After completing that task, the accounts specialist informs me that the countywide finance database is not coming up on her computer. It looks like there are problems with the application, so I give our County I&CS (Information and Computer Service) group a call. They inform me that they upgraded the finance software application last night and are having some problems.

9:00 A.M.
It’s time for our database meeting. This is the meeting that I have been dreading all week. Luckily, my fears are largely unfounded because it seems to go okay. At least nobody loses their temper or gets upset.

This meeting was initially scheduled to discuss when and how we would come up with much needed database policies, but because my boss made the decision not to create policies until we were caught up with the data entry, it turned into a meeting where everybody simply updated each other on what they are working on in the database.

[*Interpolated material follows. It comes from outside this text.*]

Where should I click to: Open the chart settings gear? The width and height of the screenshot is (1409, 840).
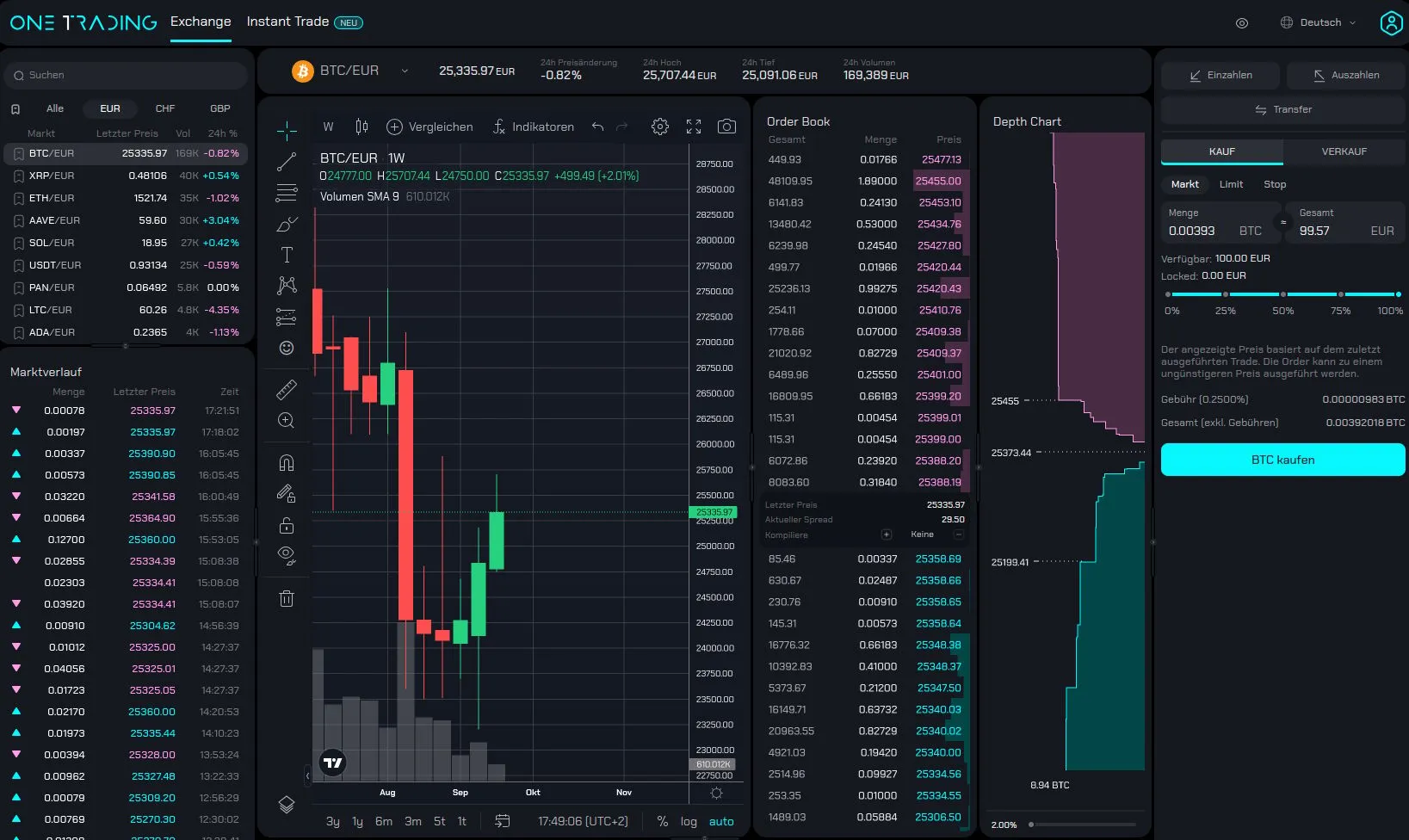pyautogui.click(x=659, y=126)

I don’t completely agree with my boss’s approach, but I understand his concerns.

During the meeting, I receive a lot of feedback on features that the database is lacking. I make a list of the improvements that the staff wants to see, and remind them that making these fixes will again bring a halt to data entry. The last time we had modifications made to this database, the developer had the database for about two weeks.

10:30 A.M.
I go to help a staff member who mentioned in the database meeting that she had some problems and questions concerning a few records. I can sense that this is going to take a while because the stack of records is about one-half inch thick.

11:30 A.M.
I haven’t finished resolving all of the database questions and problems yet, but I need to head off to lunch to meet a couple of college buddies. We try to get together for lunch once a month to stay in touch. I usually take an extra half hour when we meet because I know that I am going to get to hear some of the problems that they are having in their jobs. I hate to admit it, but there is some truth to the phrase, “Misery loves company.”

1:00 P.M.
I am on my way back into the office when the GIS (geographical information system) manager gives me a wave in the parking lot. He wants to know how the database meeting went this morning. I tell him how things are going, and he says that I am doing a good job. That was just the thing I needed to hear after all of the problems I have been having with the new database.

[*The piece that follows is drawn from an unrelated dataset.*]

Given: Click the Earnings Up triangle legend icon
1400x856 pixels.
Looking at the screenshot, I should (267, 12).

Back at my desk, I finish resolving the rest of the database problems that I was working on before lunch.

2:30 P.M.
The developer of the database calls. He has received my e-mail and wants to confirm our new modifications. There’s good news—he will work on adding the new features tonight and have the database back to me in the morning. The changes are simple and won’t require any major reworking. I zip the file and send it to the developer via e-mail. The staff assistants entering the data will be glad to hear that their data entry won’t have to go on hold for more than a few hours.

3:15 P.M.
I check on some of the Cisco and ping statistics that we take during various times of the week. I want to verify that the numbers taken from these tests are normal, and that we are not encountering any problems. We take the Cisco statistics manually by logging in to our Cisco router and running a few different commands such as ping test, sho ver, and sho int. These commands are run from the Cisco OS command line, and give us information such as:

Ping test:

  • How quickly the data packets are traveling in relation to the size of the packets
  • The success rate of the packet delivery

Sho ver:

  • Uptime of the router
  • Sho int:

    • How many CRCs (cyclic redundancy checking) we are encountering
    • The number of input packets versus the number of input errors
    • The number of aborts encountered
    • The number of collisions encountered

    We also use a ping script file that contains all of our WAN remote sites so that we can monitor how successful our connectivity is (by examining how many undeliverable packets there are, for example) as well as the speeds and times of the packets. We use these statistics to monitor our WAN performance as well as for benchmark purposes. Taking these statistics manually will have to do until we can get our new SNMP (simple network management protocol)-capable CSU/DSUs (channel service unit/data service units).

    4:00 P.M.
    Once again it is the end of the day and I have to get to my e-mail and voice mail. I have 28 new e-mail messages and four new voice mails. I had better begin answering some of the messages before I leave for the day.